__Requirements__:
Rewrite the part of the records that starts with the line containing "Task: Click the FDICreate function table link" and ends with the line containing "[x=14, y=186]", changing "magnifier" to "magnifying glass" and keeping everything else the same.
--- BEGIN Materials provided ---
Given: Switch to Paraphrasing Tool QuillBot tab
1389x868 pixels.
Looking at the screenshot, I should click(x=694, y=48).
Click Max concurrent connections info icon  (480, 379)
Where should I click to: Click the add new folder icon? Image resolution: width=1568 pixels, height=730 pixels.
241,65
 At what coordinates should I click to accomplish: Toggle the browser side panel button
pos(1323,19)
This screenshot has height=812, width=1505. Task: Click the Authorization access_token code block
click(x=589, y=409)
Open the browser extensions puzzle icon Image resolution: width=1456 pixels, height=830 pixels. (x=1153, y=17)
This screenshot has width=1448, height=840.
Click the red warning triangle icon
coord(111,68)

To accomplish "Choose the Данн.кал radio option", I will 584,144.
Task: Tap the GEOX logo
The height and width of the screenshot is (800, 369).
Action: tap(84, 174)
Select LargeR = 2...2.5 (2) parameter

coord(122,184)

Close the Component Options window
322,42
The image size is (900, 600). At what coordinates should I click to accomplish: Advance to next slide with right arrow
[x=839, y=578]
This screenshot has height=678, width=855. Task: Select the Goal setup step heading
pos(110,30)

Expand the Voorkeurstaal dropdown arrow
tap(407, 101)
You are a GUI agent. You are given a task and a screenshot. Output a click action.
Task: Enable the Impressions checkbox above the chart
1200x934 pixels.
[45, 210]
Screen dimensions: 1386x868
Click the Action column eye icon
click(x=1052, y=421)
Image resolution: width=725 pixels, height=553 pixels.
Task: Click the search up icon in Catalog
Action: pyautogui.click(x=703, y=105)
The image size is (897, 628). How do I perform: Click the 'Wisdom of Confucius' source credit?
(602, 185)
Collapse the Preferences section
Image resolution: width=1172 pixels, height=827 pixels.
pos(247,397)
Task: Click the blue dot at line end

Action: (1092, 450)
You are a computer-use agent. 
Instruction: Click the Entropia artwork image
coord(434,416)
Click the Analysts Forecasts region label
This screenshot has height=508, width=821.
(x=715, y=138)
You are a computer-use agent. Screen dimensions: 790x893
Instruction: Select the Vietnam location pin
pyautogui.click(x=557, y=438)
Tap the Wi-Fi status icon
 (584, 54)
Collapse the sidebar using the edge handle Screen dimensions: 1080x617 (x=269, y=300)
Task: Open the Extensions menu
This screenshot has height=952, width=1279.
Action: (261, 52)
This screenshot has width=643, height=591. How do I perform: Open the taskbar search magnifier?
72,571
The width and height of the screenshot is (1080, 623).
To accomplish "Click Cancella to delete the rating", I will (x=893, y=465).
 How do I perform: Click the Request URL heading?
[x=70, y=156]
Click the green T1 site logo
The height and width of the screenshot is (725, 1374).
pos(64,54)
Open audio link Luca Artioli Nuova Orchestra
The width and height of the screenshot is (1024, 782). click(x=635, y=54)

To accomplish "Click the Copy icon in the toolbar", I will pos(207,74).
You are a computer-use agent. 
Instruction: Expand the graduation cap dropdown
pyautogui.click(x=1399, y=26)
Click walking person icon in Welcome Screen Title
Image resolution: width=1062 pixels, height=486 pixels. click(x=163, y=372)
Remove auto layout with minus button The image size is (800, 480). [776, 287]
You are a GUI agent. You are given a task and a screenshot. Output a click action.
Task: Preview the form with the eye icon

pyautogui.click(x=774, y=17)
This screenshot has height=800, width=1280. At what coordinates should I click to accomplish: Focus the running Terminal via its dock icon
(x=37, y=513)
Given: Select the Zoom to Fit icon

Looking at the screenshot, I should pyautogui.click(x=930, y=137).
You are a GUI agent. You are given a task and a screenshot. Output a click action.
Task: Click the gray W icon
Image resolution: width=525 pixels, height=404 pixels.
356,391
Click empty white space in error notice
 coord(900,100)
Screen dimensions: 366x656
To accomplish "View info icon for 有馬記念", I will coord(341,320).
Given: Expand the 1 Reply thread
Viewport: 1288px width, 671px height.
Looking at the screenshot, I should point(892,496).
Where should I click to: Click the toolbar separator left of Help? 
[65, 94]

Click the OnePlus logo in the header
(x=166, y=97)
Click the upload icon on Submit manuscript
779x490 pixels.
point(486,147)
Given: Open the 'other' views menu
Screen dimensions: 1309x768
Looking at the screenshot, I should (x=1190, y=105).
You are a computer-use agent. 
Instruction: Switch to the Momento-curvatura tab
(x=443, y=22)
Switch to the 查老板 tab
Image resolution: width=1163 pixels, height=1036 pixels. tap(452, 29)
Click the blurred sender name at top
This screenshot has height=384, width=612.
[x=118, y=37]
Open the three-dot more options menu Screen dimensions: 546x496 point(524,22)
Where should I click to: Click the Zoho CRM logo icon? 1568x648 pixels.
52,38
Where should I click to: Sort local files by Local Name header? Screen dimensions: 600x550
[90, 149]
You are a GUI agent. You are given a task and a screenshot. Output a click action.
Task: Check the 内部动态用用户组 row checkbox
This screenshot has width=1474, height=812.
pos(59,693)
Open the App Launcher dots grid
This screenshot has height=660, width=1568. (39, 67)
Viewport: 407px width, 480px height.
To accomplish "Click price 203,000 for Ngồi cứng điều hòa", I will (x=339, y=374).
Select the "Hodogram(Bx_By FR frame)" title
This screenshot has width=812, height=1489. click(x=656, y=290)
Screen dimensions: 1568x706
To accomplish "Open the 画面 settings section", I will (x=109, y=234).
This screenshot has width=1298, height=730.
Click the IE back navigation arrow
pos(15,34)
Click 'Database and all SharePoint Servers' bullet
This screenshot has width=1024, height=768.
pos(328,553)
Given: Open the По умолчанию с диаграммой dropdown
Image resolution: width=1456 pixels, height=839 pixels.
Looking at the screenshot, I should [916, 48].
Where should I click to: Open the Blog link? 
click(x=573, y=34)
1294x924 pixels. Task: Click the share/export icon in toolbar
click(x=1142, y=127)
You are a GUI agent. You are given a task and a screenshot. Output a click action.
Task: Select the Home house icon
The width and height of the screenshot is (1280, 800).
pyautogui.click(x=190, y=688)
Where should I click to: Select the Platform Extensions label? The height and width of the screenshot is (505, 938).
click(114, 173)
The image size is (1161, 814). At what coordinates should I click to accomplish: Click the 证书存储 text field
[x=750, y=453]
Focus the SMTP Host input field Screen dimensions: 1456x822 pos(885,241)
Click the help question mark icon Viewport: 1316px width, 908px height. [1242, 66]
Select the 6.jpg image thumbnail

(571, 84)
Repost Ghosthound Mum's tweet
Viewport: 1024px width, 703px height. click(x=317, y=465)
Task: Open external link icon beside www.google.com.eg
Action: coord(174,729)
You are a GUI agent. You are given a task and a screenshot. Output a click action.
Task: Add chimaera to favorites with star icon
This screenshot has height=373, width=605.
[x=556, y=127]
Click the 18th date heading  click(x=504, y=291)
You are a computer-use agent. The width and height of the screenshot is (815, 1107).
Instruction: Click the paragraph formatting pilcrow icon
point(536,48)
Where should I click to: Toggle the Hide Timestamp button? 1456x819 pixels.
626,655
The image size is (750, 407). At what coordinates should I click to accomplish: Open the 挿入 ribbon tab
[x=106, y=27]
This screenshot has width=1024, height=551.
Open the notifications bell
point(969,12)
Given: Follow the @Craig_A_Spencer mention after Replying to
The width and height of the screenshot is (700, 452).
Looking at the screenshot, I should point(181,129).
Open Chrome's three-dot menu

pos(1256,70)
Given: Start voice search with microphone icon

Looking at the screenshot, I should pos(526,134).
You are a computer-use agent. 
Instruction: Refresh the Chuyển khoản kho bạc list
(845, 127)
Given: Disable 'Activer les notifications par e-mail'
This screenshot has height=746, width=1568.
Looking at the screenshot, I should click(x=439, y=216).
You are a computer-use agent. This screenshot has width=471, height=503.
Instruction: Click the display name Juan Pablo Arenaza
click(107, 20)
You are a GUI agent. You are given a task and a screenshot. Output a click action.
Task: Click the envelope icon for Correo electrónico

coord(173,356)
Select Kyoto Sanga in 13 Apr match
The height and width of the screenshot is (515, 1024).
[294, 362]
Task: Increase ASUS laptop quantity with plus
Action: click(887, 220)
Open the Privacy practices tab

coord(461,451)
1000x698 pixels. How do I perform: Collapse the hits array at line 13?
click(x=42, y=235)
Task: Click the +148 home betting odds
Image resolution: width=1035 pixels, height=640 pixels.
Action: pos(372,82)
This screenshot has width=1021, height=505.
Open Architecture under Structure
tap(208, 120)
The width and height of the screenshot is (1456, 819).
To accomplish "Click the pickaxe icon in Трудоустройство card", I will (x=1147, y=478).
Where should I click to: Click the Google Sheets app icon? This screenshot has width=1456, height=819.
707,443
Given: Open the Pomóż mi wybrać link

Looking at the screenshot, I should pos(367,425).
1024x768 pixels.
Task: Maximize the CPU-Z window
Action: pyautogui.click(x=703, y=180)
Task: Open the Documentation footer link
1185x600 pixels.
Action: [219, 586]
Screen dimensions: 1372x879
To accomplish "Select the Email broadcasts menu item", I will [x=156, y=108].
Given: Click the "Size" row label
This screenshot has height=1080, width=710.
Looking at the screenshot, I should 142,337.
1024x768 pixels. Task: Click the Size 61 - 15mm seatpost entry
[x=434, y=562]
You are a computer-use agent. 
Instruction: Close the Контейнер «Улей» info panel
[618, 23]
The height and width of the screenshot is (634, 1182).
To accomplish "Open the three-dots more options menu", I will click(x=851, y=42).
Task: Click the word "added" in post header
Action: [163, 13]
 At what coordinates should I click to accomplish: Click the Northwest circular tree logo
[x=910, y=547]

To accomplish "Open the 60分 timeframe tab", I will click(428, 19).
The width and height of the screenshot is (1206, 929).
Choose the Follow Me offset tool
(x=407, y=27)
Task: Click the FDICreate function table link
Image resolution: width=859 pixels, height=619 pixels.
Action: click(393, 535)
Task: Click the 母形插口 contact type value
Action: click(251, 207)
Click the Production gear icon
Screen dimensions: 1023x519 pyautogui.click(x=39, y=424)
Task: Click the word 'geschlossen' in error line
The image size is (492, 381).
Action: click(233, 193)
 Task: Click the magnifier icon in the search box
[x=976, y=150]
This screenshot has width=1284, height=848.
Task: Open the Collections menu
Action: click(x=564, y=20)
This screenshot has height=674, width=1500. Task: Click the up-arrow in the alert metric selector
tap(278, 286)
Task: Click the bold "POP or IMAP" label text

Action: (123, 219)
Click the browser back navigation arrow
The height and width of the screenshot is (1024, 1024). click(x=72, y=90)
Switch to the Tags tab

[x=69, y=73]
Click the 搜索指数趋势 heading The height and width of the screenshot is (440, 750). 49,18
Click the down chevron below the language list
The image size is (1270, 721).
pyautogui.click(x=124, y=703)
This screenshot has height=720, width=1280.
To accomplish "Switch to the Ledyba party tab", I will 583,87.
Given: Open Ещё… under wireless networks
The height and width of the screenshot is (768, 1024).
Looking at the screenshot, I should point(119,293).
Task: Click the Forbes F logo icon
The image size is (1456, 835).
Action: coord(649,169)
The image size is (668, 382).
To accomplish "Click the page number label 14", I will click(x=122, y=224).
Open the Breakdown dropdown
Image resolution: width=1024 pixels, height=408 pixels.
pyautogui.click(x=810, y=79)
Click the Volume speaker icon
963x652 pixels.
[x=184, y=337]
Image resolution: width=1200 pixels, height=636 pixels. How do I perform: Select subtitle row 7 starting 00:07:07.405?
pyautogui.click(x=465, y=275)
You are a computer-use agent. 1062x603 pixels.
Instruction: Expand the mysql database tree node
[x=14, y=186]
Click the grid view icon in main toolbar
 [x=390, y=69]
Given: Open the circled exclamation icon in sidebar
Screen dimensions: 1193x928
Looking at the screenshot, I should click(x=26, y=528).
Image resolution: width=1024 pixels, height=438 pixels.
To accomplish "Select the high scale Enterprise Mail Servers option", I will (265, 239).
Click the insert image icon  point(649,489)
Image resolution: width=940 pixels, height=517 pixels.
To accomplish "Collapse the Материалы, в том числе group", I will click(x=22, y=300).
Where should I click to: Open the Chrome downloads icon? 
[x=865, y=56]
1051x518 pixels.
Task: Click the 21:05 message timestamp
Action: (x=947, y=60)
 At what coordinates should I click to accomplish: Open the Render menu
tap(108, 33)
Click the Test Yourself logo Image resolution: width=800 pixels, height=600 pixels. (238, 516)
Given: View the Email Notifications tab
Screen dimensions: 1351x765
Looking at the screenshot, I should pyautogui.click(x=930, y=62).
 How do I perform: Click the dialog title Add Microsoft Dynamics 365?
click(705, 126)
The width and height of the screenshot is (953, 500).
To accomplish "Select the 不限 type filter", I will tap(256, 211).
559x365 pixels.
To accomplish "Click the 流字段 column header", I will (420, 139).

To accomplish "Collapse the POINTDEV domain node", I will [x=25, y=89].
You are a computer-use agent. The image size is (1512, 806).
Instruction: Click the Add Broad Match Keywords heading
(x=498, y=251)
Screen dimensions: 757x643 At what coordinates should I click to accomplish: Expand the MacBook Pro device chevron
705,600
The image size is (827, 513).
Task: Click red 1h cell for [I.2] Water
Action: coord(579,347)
--- END Materials provided ---
__Output of the task__:
Task: Click the FDICreate function table link
Image resolution: width=859 pixels, height=619 pixels.
Action: click(393, 535)
Task: Click the 母形插口 contact type value
Action: click(251, 207)
Click the Production gear icon
Screen dimensions: 1023x519 pyautogui.click(x=39, y=424)
Task: Click the word 'geschlossen' in error line
The image size is (492, 381).
Action: click(233, 193)
 Task: Click the magnifying glass icon in the search box
[x=976, y=150]
This screenshot has width=1284, height=848.
Task: Open the Collections menu
Action: click(x=564, y=20)
This screenshot has height=674, width=1500. Task: Click the up-arrow in the alert metric selector
tap(278, 286)
Task: Click the bold "POP or IMAP" label text

Action: (123, 219)
Click the browser back navigation arrow
The height and width of the screenshot is (1024, 1024). click(x=72, y=90)
Switch to the Tags tab

[x=69, y=73]
Click the 搜索指数趋势 heading The height and width of the screenshot is (440, 750). 49,18
Click the down chevron below the language list
The image size is (1270, 721).
pyautogui.click(x=124, y=703)
This screenshot has height=720, width=1280.
To accomplish "Switch to the Ledyba party tab", I will 583,87.
Given: Open Ещё… under wireless networks
The height and width of the screenshot is (768, 1024).
Looking at the screenshot, I should point(119,293).
Task: Click the Forbes F logo icon
The image size is (1456, 835).
Action: coord(649,169)
The image size is (668, 382).
To accomplish "Click the page number label 14", I will click(x=122, y=224).
Open the Breakdown dropdown
Image resolution: width=1024 pixels, height=408 pixels.
pyautogui.click(x=810, y=79)
Click the Volume speaker icon
963x652 pixels.
[x=184, y=337]
Image resolution: width=1200 pixels, height=636 pixels. How do I perform: Select subtitle row 7 starting 00:07:07.405?
pyautogui.click(x=465, y=275)
You are a computer-use agent. 1062x603 pixels.
Instruction: Expand the mysql database tree node
[x=14, y=186]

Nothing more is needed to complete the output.